Operation Finale


オペレーション・フィナーレ  (2018年9月)

今、西暦2018年、第2次大戦が終わってから70年以上経つが、時々まだ戦争の傷跡は完全には癒えていない、あるいは戦争はまだ終わっていないと思わされることがある。日本人なら毎夏の終戦記念日、原爆記念日が来るとそう思うだろうし、ホロコーストの被害者であるユダヤ人はさらにそうだ。 

 

先頃、私の住むニュージャージーで、ナチ戦犯が逮捕されるというニューズがあった。いまだに戦犯を追っているという事実、戦犯が結構近くに住んでいたという事実には、少なからず驚かされた。既に90歳を超えるこの男は、逮捕され、車椅子でドイツに送還されてそこで裁判を受けるのだという。正直言ってもうそんなに余命は残ってないだろうし、ついなにもそこまでと一瞬思わないこともないではないが、しかし、被害者の遺族にとっては罪は罪であり、たとえいくつになろうと贖わなければならないものだ。 

 

これがまだ戦争の記憶も色濃く残っている1960年なら、当然そういう追求も強かったものと思われる。特にまだ多くの戦争責任を問われる士官や幹部が海外に逃げ出して行方をくらましており、イスラエルはなんとしても彼らを捕まえたかった。「オペレーション・フィナーレ」は、その中でもホロコーストの責任を負うべき最重要人物の一人だった元ナチ高官のアドルフ・アイヒマンをアルゼンチンで拉致し、ヨーロッパに連れて帰るという作戦を描く。

▶ [指定課題 A]: 提供テキストの「先頃、私の住むニュージャージ」から「贖わなければならないものだ。」までのすべてを、「ニュージャージー」を「ペンシルベニア」に入れ替えて書き出してください。
▶ [指定課題 B]: 提供テキストによると、「オペレーション・フィナーレ」で描かれる作戦では、アドルフ・アイヒマンはどの国で拉致されましたか。
この後に続く資料は、上の提供テキストとは独立した別の資料です。

▶ [提供資料]:
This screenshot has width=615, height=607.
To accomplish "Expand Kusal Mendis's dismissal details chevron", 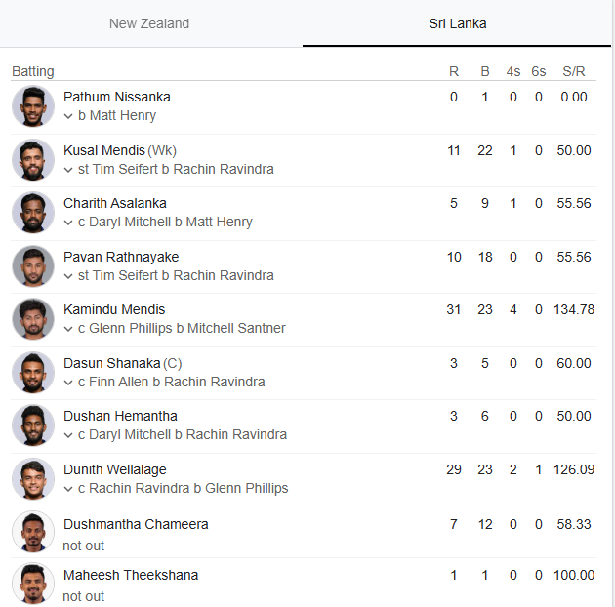I will coord(68,170).
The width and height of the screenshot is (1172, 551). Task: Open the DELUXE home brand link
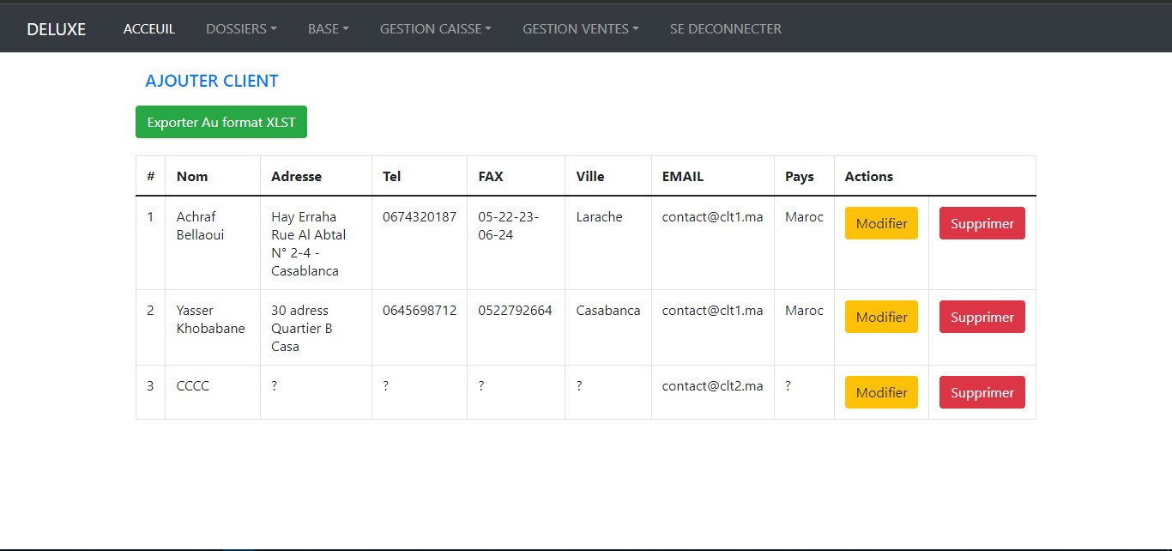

▶ [解答 A]:
先頃、私の住むペンシルベニアで、ナチ戦犯が逮捕されるというニューズがあった。いまだに戦犯を追っているという事実、戦犯が結構近くに住んでいたという事実には、少なからず驚かされた。既に90歳を超えるこの男は、逮捕され、車椅子でドイツに送還されてそこで裁判を受けるのだという。正直言ってもうそんなに余命は残ってないだろうし、ついなにもそこまでと一瞬思わないこともないではないが、しかし、被害者の遺族にとっては罪は罪であり、たとえいくつになろうと贖わなければならないものだ。

▶ [解答 B]: アルゼンチン